Вот когда я его вспоминаю, я думаю, по-моему, жалко. А, наверное, так вот поживешь, как они, действительно, пожелтеешь.
А после этого я вышла на Тверской бульвар, я и до сих пор с нежностью бульвар-то вижу, и зла у меня никогда против них не было, никогда.
* * *
Про Бориса Леонидовича после уже исключения меня из института. Это описано мною, как я еще раз его увидела и как опять подтвердилась моя формула «Всех обожаний бедствие огромно».
Я была исключена из института, и меня какие-то старшие какими-то уловками пристроили в Дом творчества в Переделкине осенью пятьдесят девятого года. И вдруг я увидела Бориса Леонидовича. Он пришел в контору, которая до сих пор, по-моему, есть. У них тогда не было телефона, и он пришел звонить. И опять меня поразило его лицо. Он не знал про исключение, ведь я к нему не ходила, это они ходили, вот все ходили — и Вознесенский ходил… Но я никогда не ходила. И вдруг, луна сияла, я увидела это лицо, неимоверное лицо. Оно, и правда, неимоверное, но кто любит это лицо, может, конечно, утешать себя лицом Евгения Борисовича, очень похожим, и его голосом. Но его необыкновенная мягкость, доброта. Я поняла, что он идет звонить, а я стояла у порога, и я отступила. Но что-то его заинтересовало, я не знаю. Он как-то вгляделся в меня. Но его лицо и голос… Я смотрела на его лицо, совершенно очарованная, и ничего не сказала, но ведь я могла сказать. Я только поклонилась и сказала:
— Здравствуйте.
Он с каким-то добрым и живым любопытством смотрел на меня. Была осень. Ему еще оставалось время. Он еще потом поедет ненадолго в Грузию и умрет, как известно, в мае. И вот так нежно и так ласково сказал. Этот голос исходил из недр, которые неспроста родятся, неспроста звучат. Он всмотрелся в меня, что-то ему напоминало, наверное, ему все же говорили про мое исключение, но я ничего не говорила, хотя уже давно была вне института, то есть с весны. Как раз к дню рождения исключили. И он сказал:
— Мне, да, да, мне о вас рассказывали, и я вас сразу узнал.

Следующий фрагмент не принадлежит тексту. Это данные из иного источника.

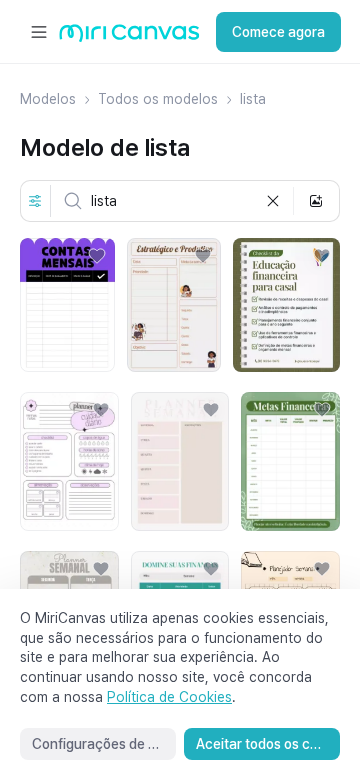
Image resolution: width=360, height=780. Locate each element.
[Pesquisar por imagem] (316, 201)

Но, может быть, это была необыкновенная галантность, доброта, ему всегда присущая.
— А скажите, почему вы никогда не зайдете? Подчас у нас бывают милые, интересные люди.
Меня так поразило, что он сказал, что бывают какие-то еще интересные люди.
Ничего я не говорила, смотрела на него, смотрела. Так один раз в жизни смотрят, ведь я больше его не увижу. Он был в этом синем плаще, в этой кепке. А я уже читала, уже читала, но и бедствия его уже были безобразны. Но он был мягок, ласков вот этой осенью, хотя уже надвигалось все на него, то есть на него и на Ивинских. Мало надо, чтобы увидеть такое безукоризненное величие, такое простодушие. А еще вот это: «Почему вы не заходите? У нас бывают иногда милые, интересные люди. Приходите завтра». Я потом описала это: «Я не пришла ни завтра, ни потом».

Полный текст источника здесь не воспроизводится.